Friday, August 8, 2025

Equity and transit

From an equity standpoint, I know it sounds terrible, but--where we want to put new fixed guideway transit is not where underserved populations are, but rather where the parking garages are. Because the hard truth is that increasingly, the places where rising rents are displacing the poor and transit-dependent to aren't suitable for transit. They are ever more suburban and lower density, with sparse street networks and poor walkability. 

The hard truth about being poor is that: a) you are a renter, and b) you live where you can afford to live. Which requires making the classic trade-off between space and rent. If you need more space, you are going to wind up with longer journeys. And classically, if you can't afford the journey, you face an ugly choice between  substandard dwelling (often of questionable legality) or of overcrowding.  So you go where you can. And as always, rents are lower with the nuisances are worse, the safety less, and the accessibility more limited. 

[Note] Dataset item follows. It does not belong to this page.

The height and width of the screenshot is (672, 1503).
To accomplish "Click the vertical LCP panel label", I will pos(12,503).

So improving to low-rent places is a bit of a mugs game, as it's also where the nuisance is most extreme, safety an issue, and the needle hardest to thread. And once you've improved the access, you'll see the poorest, least-resourced again displaced to someplace worse. Of course, over time, the nuisance and the safety will improve, as better resourced newcomers agitate against the nuisance, public safety campaigns are enacted, and 'blighted' (low-rent) structures are replaced by new development. But all of things only ratchet up the asking rents, displacing every more of those in poverty, even as they remove the cheap and run-down buildings that businesses and their customers rely on. (This cycle is not new--Jane Jacobs inveighed against it happening in NYC generation ago). 

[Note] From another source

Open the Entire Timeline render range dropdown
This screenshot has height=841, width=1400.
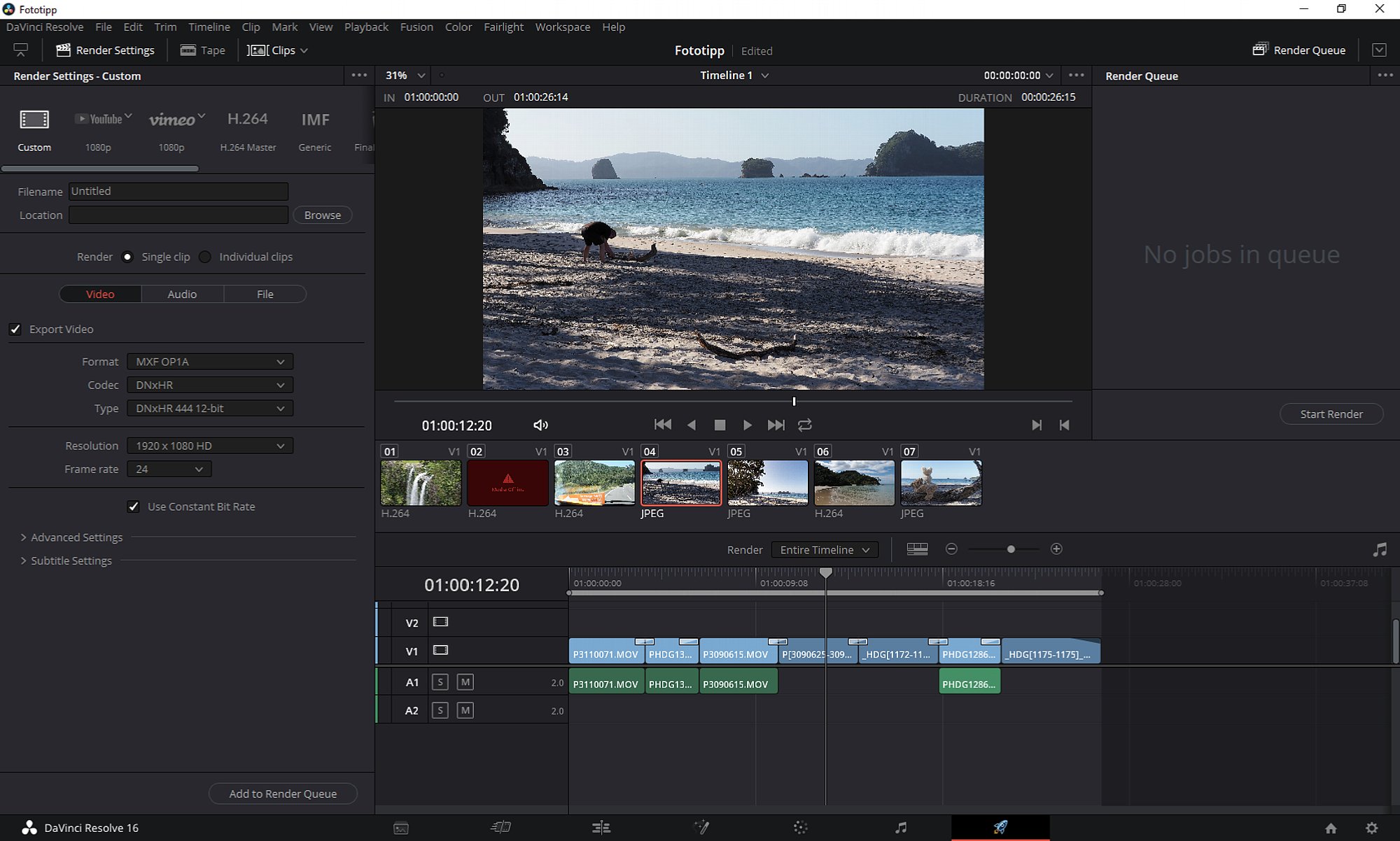[x=825, y=550]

So if we actually want to do something on the basis of equity, what to do? First, transit should serve low-income jobs. Jobs are much more highly concentrated than population is, and the job remains low income, even if the population they serve becomes more affluent over time.  Second, the transit network needs to be flexible. the location of the low-rent district (and hence low-income households) is going to shift over time. This is especially true with low-income owners--they buy in while it's cheap, but over time become more affluent, which is strongly linked to additional vehicle ownership and thence to lower transit ridership. So if you need to serve a low income population, fixed guideway transit simply isn't the way to do it. Third, transit needs to be a network (a frequent network) so as low-income renters shift location, they can still use or re-use part of their existing trip-pattern for getting to work, rather than being forced to dissolve a whole series of arrangements to make a single shift in housing or employment.